• [Action item]: Print the data that follows exactly.

Stored items
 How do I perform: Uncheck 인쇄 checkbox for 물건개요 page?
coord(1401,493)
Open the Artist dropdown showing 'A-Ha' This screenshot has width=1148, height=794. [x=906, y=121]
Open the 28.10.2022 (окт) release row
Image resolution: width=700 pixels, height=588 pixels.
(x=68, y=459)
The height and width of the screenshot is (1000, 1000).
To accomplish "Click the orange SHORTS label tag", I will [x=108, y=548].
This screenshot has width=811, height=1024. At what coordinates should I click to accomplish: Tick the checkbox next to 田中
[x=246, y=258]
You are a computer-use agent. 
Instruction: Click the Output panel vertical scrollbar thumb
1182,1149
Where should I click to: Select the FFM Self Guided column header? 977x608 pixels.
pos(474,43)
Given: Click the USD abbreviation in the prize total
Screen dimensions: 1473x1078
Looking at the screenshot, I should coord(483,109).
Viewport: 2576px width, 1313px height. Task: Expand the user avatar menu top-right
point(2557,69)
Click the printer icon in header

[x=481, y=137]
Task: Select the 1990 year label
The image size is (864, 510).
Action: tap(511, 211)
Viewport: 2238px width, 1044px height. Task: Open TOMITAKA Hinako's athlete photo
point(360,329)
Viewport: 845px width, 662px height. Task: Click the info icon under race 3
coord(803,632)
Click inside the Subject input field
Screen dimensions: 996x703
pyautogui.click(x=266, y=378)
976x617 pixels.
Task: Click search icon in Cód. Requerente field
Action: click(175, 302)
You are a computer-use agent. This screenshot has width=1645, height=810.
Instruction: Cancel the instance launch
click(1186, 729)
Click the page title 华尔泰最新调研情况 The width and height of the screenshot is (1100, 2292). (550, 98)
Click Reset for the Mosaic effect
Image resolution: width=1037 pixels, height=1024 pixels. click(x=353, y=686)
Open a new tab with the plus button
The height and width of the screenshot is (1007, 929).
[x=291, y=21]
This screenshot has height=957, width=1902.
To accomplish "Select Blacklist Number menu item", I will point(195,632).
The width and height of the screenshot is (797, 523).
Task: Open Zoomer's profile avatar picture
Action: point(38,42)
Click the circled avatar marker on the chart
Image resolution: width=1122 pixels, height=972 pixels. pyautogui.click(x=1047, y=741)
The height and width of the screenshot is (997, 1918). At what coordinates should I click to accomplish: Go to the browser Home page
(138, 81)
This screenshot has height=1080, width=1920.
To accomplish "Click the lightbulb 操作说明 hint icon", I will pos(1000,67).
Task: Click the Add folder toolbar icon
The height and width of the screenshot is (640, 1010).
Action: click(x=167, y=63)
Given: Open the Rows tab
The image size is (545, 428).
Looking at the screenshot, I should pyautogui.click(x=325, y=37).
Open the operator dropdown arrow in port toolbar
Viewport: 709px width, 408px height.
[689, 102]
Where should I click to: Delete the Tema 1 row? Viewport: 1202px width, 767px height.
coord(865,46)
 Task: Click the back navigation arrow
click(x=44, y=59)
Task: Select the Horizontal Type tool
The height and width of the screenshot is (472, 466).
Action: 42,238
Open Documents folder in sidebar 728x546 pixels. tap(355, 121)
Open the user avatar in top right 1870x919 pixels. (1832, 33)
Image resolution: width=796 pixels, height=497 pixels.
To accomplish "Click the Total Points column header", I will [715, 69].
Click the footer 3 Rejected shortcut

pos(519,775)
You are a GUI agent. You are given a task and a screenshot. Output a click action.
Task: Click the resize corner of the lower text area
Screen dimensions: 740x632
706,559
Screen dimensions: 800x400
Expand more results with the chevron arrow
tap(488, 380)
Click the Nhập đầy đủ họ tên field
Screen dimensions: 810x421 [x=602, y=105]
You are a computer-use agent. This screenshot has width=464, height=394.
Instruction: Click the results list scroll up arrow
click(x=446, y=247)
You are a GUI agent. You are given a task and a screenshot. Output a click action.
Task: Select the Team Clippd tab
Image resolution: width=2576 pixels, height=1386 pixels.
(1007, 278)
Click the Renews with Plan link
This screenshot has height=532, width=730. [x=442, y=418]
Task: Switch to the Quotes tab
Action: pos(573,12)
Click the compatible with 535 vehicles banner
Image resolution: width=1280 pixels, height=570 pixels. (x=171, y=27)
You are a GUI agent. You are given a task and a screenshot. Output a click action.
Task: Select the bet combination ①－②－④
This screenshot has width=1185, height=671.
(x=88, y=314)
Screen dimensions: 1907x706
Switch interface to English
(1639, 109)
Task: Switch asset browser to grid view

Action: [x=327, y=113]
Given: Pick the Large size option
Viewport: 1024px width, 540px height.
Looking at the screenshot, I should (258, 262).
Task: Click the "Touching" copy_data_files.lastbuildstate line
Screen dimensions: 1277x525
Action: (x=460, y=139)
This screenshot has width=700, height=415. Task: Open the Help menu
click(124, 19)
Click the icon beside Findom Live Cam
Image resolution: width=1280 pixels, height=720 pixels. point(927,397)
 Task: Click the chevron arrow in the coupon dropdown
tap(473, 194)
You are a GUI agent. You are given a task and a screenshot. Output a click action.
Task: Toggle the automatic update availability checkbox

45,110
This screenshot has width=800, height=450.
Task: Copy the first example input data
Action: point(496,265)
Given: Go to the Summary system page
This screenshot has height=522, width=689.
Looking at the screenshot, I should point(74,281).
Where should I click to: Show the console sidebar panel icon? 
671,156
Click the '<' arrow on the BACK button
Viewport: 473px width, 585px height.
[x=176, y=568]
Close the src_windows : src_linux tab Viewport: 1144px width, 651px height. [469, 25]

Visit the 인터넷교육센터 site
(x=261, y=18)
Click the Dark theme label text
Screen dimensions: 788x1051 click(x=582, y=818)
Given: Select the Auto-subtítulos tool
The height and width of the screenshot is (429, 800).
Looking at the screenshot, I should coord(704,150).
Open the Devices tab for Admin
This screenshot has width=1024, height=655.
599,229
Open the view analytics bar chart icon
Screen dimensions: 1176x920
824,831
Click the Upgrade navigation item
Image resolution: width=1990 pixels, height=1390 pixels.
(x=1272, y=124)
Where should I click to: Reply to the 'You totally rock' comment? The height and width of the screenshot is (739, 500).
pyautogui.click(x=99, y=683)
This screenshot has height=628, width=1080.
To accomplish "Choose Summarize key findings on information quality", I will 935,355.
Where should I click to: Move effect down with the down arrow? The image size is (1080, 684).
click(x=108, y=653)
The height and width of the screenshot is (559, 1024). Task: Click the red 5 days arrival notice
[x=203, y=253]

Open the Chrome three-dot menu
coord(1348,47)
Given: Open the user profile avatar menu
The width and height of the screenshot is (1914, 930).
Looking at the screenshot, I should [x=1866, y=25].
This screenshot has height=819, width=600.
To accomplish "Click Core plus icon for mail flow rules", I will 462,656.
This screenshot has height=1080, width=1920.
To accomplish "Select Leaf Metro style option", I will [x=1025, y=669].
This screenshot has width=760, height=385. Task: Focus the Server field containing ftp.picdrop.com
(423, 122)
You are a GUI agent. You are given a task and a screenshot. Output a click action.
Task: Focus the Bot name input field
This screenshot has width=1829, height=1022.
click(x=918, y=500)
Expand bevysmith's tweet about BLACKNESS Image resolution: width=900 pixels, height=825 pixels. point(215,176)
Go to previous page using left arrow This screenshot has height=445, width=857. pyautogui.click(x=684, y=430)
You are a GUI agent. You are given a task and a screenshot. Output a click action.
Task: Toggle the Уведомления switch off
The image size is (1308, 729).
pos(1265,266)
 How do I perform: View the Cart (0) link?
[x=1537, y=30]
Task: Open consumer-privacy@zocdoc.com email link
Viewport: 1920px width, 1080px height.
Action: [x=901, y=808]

• [Exercise response]:
 How do I perform: Uncheck 인쇄 checkbox for 물건개요 page?
coord(1401,493)
Open the Artist dropdown showing 'A-Ha' This screenshot has width=1148, height=794. [x=906, y=121]
Open the 28.10.2022 (окт) release row
Image resolution: width=700 pixels, height=588 pixels.
(x=68, y=459)
The height and width of the screenshot is (1000, 1000).
To accomplish "Click the orange SHORTS label tag", I will [x=108, y=548].
This screenshot has width=811, height=1024. At what coordinates should I click to accomplish: Tick the checkbox next to 田中
[x=246, y=258]
You are a computer-use agent. 
Instruction: Click the Output panel vertical scrollbar thumb
1182,1149
Where should I click to: Select the FFM Self Guided column header? 977x608 pixels.
pos(474,43)
Given: Click the USD abbreviation in the prize total
Screen dimensions: 1473x1078
Looking at the screenshot, I should coord(483,109).
Viewport: 2576px width, 1313px height. Task: Expand the user avatar menu top-right
point(2557,69)
Click the printer icon in header

[x=481, y=137]
Task: Select the 1990 year label
The image size is (864, 510).
Action: tap(511, 211)
Viewport: 2238px width, 1044px height. Task: Open TOMITAKA Hinako's athlete photo
point(360,329)
Viewport: 845px width, 662px height. Task: Click the info icon under race 3
coord(803,632)
Click inside the Subject input field
Screen dimensions: 996x703
pyautogui.click(x=266, y=378)
976x617 pixels.
Task: Click search icon in Cód. Requerente field
Action: click(175, 302)
You are a computer-use agent. This screenshot has width=1645, height=810.
Instruction: Cancel the instance launch
click(1186, 729)
Click the page title 华尔泰最新调研情况 The width and height of the screenshot is (1100, 2292). (550, 98)
Click Reset for the Mosaic effect
Image resolution: width=1037 pixels, height=1024 pixels. click(x=353, y=686)
Open a new tab with the plus button
The height and width of the screenshot is (1007, 929).
[x=291, y=21]
This screenshot has height=957, width=1902.
To accomplish "Select Blacklist Number menu item", I will point(195,632).
The width and height of the screenshot is (797, 523).
Task: Open Zoomer's profile avatar picture
Action: point(38,42)
Click the circled avatar marker on the chart
Image resolution: width=1122 pixels, height=972 pixels. pyautogui.click(x=1047, y=741)
The height and width of the screenshot is (997, 1918). At what coordinates should I click to accomplish: Go to the browser Home page
(138, 81)
This screenshot has height=1080, width=1920.
To accomplish "Click the lightbulb 操作说明 hint icon", I will pos(1000,67).
Task: Click the Add folder toolbar icon
The height and width of the screenshot is (640, 1010).
Action: click(x=167, y=63)
Given: Open the Rows tab
The image size is (545, 428).
Looking at the screenshot, I should pyautogui.click(x=325, y=37).
Open the operator dropdown arrow in port toolbar
Viewport: 709px width, 408px height.
[689, 102]
Where should I click to: Delete the Tema 1 row? Viewport: 1202px width, 767px height.
coord(865,46)
 Task: Click the back navigation arrow
click(x=44, y=59)
Task: Select the Horizontal Type tool
The height and width of the screenshot is (472, 466).
Action: 42,238
Open Documents folder in sidebar 728x546 pixels. tap(355, 121)
Open the user avatar in top right 1870x919 pixels. (1832, 33)
Image resolution: width=796 pixels, height=497 pixels.
To accomplish "Click the Total Points column header", I will [715, 69].
Click the footer 3 Rejected shortcut

pos(519,775)
You are a GUI agent. You are given a task and a screenshot. Output a click action.
Task: Click the resize corner of the lower text area
Screen dimensions: 740x632
706,559
Screen dimensions: 800x400
Expand more results with the chevron arrow
tap(488, 380)
Click the Nhập đầy đủ họ tên field
Screen dimensions: 810x421 [x=602, y=105]
You are a computer-use agent. This screenshot has width=464, height=394.
Instruction: Click the results list scroll up arrow
click(x=446, y=247)
You are a GUI agent. You are given a task and a screenshot. Output a click action.
Task: Select the Team Clippd tab
Image resolution: width=2576 pixels, height=1386 pixels.
(1007, 278)
Click the Renews with Plan link
This screenshot has height=532, width=730. [x=442, y=418]
Task: Switch to the Quotes tab
Action: pos(573,12)
Click the compatible with 535 vehicles banner
Image resolution: width=1280 pixels, height=570 pixels. (x=171, y=27)
You are a GUI agent. You are given a task and a screenshot. Output a click action.
Task: Select the bet combination ①－②－④
This screenshot has width=1185, height=671.
(x=88, y=314)
Screen dimensions: 1907x706
Switch interface to English
(1639, 109)
Task: Switch asset browser to grid view

Action: [x=327, y=113]
Given: Pick the Large size option
Viewport: 1024px width, 540px height.
Looking at the screenshot, I should (258, 262).
Task: Click the "Touching" copy_data_files.lastbuildstate line
Screen dimensions: 1277x525
Action: (x=460, y=139)
This screenshot has width=700, height=415. Task: Open the Help menu
click(124, 19)
Click the icon beside Findom Live Cam
Image resolution: width=1280 pixels, height=720 pixels. point(927,397)
 Task: Click the chevron arrow in the coupon dropdown
tap(473, 194)
You are a GUI agent. You are given a task and a screenshot. Output a click action.
Task: Toggle the automatic update availability checkbox

45,110
This screenshot has width=800, height=450.
Task: Copy the first example input data
Action: point(496,265)
Given: Go to the Summary system page
This screenshot has height=522, width=689.
Looking at the screenshot, I should point(74,281).
Where should I click to: Show the console sidebar panel icon? 
671,156
Click the '<' arrow on the BACK button
Viewport: 473px width, 585px height.
[x=176, y=568]
Close the src_windows : src_linux tab Viewport: 1144px width, 651px height. [469, 25]

Visit the 인터넷교육센터 site
(x=261, y=18)
Click the Dark theme label text
Screen dimensions: 788x1051 click(x=582, y=818)
Given: Select the Auto-subtítulos tool
The height and width of the screenshot is (429, 800).
Looking at the screenshot, I should coord(704,150).
Open the Devices tab for Admin
This screenshot has width=1024, height=655.
599,229
Open the view analytics bar chart icon
Screen dimensions: 1176x920
824,831
Click the Upgrade navigation item
Image resolution: width=1990 pixels, height=1390 pixels.
(x=1272, y=124)
Where should I click to: Reply to the 'You totally rock' comment? The height and width of the screenshot is (739, 500).
pyautogui.click(x=99, y=683)
This screenshot has height=628, width=1080.
To accomplish "Choose Summarize key findings on information quality", I will 935,355.
Where should I click to: Move effect down with the down arrow? The image size is (1080, 684).
click(x=108, y=653)
The height and width of the screenshot is (559, 1024). Task: Click the red 5 days arrival notice
[x=203, y=253]

Open the Chrome three-dot menu
coord(1348,47)
Given: Open the user profile avatar menu
The width and height of the screenshot is (1914, 930).
Looking at the screenshot, I should [x=1866, y=25].
This screenshot has height=819, width=600.
To accomplish "Click Core plus icon for mail flow rules", I will 462,656.
This screenshot has height=1080, width=1920.
To accomplish "Select Leaf Metro style option", I will [x=1025, y=669].
This screenshot has width=760, height=385. Task: Focus the Server field containing ftp.picdrop.com
(423, 122)
You are a GUI agent. You are given a task and a screenshot. Output a click action.
Task: Focus the Bot name input field
This screenshot has width=1829, height=1022.
click(x=918, y=500)
Expand bevysmith's tweet about BLACKNESS Image resolution: width=900 pixels, height=825 pixels. point(215,176)
Go to previous page using left arrow This screenshot has height=445, width=857. pyautogui.click(x=684, y=430)
You are a GUI agent. You are given a task and a screenshot. Output a click action.
Task: Toggle the Уведомления switch off
The image size is (1308, 729).
pos(1265,266)
 How do I perform: View the Cart (0) link?
[x=1537, y=30]
Task: Open consumer-privacy@zocdoc.com email link
Viewport: 1920px width, 1080px height.
Action: [x=901, y=808]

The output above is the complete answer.